Your objective: An exact copy of every record is the expected answer.

Extracted data:
=== Section Start ===
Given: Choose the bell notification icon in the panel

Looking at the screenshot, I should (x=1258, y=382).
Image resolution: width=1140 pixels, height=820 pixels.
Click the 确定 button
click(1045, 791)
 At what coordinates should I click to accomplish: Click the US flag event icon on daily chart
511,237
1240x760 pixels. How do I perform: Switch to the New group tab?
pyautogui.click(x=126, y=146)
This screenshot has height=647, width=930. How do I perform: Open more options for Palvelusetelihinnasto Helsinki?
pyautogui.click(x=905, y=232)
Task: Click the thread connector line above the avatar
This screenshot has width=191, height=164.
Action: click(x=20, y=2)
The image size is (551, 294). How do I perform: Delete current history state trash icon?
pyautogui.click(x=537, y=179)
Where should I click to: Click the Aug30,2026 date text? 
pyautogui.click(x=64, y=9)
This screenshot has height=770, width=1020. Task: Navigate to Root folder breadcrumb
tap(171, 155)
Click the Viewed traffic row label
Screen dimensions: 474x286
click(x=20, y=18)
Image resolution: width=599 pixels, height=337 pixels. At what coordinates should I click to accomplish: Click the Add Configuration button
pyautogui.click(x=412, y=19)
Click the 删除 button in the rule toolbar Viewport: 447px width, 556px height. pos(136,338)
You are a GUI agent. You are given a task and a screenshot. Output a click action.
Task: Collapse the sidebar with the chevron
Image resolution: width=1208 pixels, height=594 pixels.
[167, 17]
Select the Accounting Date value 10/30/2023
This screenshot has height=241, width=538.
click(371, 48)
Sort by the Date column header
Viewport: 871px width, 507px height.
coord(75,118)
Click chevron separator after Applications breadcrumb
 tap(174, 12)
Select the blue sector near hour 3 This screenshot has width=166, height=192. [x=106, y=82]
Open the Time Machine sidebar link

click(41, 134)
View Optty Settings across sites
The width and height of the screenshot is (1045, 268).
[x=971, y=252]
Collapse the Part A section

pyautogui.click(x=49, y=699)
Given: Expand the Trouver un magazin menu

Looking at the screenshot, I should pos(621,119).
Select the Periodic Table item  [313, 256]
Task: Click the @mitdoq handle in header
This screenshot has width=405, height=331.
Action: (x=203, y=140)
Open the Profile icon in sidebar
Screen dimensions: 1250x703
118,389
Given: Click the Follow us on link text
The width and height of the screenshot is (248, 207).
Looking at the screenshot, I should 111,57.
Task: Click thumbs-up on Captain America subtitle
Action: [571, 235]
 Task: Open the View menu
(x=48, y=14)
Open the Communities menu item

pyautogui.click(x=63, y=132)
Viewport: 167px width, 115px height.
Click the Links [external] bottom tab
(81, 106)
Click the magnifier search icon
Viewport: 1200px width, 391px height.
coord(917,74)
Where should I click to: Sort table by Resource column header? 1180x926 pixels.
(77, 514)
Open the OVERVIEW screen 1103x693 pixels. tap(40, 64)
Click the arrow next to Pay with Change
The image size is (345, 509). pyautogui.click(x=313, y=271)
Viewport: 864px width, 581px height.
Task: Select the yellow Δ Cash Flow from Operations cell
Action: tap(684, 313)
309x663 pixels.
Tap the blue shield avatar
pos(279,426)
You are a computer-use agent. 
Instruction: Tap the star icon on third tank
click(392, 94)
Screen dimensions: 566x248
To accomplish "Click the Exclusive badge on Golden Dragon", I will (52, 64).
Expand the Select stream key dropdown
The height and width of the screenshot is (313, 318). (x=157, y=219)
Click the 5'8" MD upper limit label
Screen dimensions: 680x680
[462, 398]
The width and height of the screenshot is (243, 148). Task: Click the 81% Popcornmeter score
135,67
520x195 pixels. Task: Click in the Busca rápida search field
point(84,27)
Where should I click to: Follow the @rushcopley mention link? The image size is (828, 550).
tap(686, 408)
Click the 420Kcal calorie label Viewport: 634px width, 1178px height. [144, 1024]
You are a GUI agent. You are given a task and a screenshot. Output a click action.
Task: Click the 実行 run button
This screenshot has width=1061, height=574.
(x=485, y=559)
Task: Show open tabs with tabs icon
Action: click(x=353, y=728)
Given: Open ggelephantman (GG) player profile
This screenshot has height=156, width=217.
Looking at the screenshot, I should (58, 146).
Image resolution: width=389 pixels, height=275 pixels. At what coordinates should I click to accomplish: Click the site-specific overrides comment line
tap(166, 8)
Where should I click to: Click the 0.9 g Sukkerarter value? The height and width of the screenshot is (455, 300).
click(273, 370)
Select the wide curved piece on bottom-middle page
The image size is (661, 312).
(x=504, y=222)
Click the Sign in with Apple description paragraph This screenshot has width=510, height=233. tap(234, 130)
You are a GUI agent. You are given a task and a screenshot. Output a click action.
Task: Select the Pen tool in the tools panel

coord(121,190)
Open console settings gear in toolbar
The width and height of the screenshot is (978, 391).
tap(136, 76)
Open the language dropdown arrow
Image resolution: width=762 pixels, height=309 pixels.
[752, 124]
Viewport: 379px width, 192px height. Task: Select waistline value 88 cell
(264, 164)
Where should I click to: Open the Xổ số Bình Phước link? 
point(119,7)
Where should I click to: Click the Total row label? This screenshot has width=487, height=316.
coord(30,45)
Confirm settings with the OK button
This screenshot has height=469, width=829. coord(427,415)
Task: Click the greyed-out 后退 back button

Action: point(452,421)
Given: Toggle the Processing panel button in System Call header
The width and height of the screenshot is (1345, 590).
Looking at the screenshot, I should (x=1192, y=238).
=== Section End ===
Solution to this task:
Given: Choose the bell notification icon in the panel

Looking at the screenshot, I should (x=1258, y=382).
Image resolution: width=1140 pixels, height=820 pixels.
Click the 确定 button
click(1045, 791)
 At what coordinates should I click to accomplish: Click the US flag event icon on daily chart
511,237
1240x760 pixels. How do I perform: Switch to the New group tab?
pyautogui.click(x=126, y=146)
This screenshot has height=647, width=930. How do I perform: Open more options for Palvelusetelihinnasto Helsinki?
pyautogui.click(x=905, y=232)
Task: Click the thread connector line above the avatar
This screenshot has width=191, height=164.
Action: click(x=20, y=2)
The image size is (551, 294). How do I perform: Delete current history state trash icon?
pyautogui.click(x=537, y=179)
Where should I click to: Click the Aug30,2026 date text? 
pyautogui.click(x=64, y=9)
This screenshot has height=770, width=1020. Task: Navigate to Root folder breadcrumb
tap(171, 155)
Click the Viewed traffic row label
Screen dimensions: 474x286
click(x=20, y=18)
Image resolution: width=599 pixels, height=337 pixels. At what coordinates should I click to accomplish: Click the Add Configuration button
pyautogui.click(x=412, y=19)
Click the 删除 button in the rule toolbar Viewport: 447px width, 556px height. pos(136,338)
You are a GUI agent. You are given a task and a screenshot. Output a click action.
Task: Collapse the sidebar with the chevron
Image resolution: width=1208 pixels, height=594 pixels.
[167, 17]
Select the Accounting Date value 10/30/2023
This screenshot has height=241, width=538.
click(371, 48)
Sort by the Date column header
Viewport: 871px width, 507px height.
coord(75,118)
Click chevron separator after Applications breadcrumb
 tap(174, 12)
Select the blue sector near hour 3 This screenshot has width=166, height=192. [x=106, y=82]
Open the Time Machine sidebar link

click(41, 134)
View Optty Settings across sites
The width and height of the screenshot is (1045, 268).
[x=971, y=252]
Collapse the Part A section

pyautogui.click(x=49, y=699)
Given: Expand the Trouver un magazin menu

Looking at the screenshot, I should pos(621,119).
Select the Periodic Table item  [313, 256]
Task: Click the @mitdoq handle in header
This screenshot has width=405, height=331.
Action: (x=203, y=140)
Open the Profile icon in sidebar
Screen dimensions: 1250x703
118,389
Given: Click the Follow us on link text
The width and height of the screenshot is (248, 207).
Looking at the screenshot, I should 111,57.
Task: Click thumbs-up on Captain America subtitle
Action: [571, 235]
 Task: Open the View menu
(x=48, y=14)
Open the Communities menu item

pyautogui.click(x=63, y=132)
Viewport: 167px width, 115px height.
Click the Links [external] bottom tab
(81, 106)
Click the magnifier search icon
Viewport: 1200px width, 391px height.
coord(917,74)
Where should I click to: Sort table by Resource column header? 1180x926 pixels.
(77, 514)
Open the OVERVIEW screen 1103x693 pixels. tap(40, 64)
Click the arrow next to Pay with Change
The image size is (345, 509). pyautogui.click(x=313, y=271)
Viewport: 864px width, 581px height.
Task: Select the yellow Δ Cash Flow from Operations cell
Action: tap(684, 313)
309x663 pixels.
Tap the blue shield avatar
pos(279,426)
You are a computer-use agent. 
Instruction: Tap the star icon on third tank
click(392, 94)
Screen dimensions: 566x248
To accomplish "Click the Exclusive badge on Golden Dragon", I will (52, 64).
Expand the Select stream key dropdown
The height and width of the screenshot is (313, 318). (x=157, y=219)
Click the 5'8" MD upper limit label
Screen dimensions: 680x680
[462, 398]
The width and height of the screenshot is (243, 148). Task: Click the 81% Popcornmeter score
135,67
520x195 pixels. Task: Click in the Busca rápida search field
point(84,27)
Where should I click to: Follow the @rushcopley mention link? The image size is (828, 550).
tap(686, 408)
Click the 420Kcal calorie label Viewport: 634px width, 1178px height. [144, 1024]
You are a GUI agent. You are given a task and a screenshot. Output a click action.
Task: Click the 実行 run button
This screenshot has width=1061, height=574.
(x=485, y=559)
Task: Show open tabs with tabs icon
Action: click(x=353, y=728)
Given: Open ggelephantman (GG) player profile
This screenshot has height=156, width=217.
Looking at the screenshot, I should (58, 146).
Image resolution: width=389 pixels, height=275 pixels. At what coordinates should I click to accomplish: Click the site-specific overrides comment line
tap(166, 8)
Where should I click to: Click the 0.9 g Sukkerarter value? The height and width of the screenshot is (455, 300).
click(273, 370)
Select the wide curved piece on bottom-middle page
The image size is (661, 312).
(x=504, y=222)
Click the Sign in with Apple description paragraph This screenshot has width=510, height=233. tap(234, 130)
You are a GUI agent. You are given a task and a screenshot. Output a click action.
Task: Select the Pen tool in the tools panel

coord(121,190)
Open console settings gear in toolbar
The width and height of the screenshot is (978, 391).
tap(136, 76)
Open the language dropdown arrow
Image resolution: width=762 pixels, height=309 pixels.
[752, 124]
Viewport: 379px width, 192px height. Task: Select waistline value 88 cell
(264, 164)
Where should I click to: Open the Xổ số Bình Phước link? 
point(119,7)
Where should I click to: Click the Total row label? This screenshot has width=487, height=316.
coord(30,45)
Confirm settings with the OK button
This screenshot has height=469, width=829. coord(427,415)
Task: Click the greyed-out 后退 back button

Action: point(452,421)
Given: Toggle the Processing panel button in System Call header
The width and height of the screenshot is (1345, 590).
Looking at the screenshot, I should (x=1192, y=238).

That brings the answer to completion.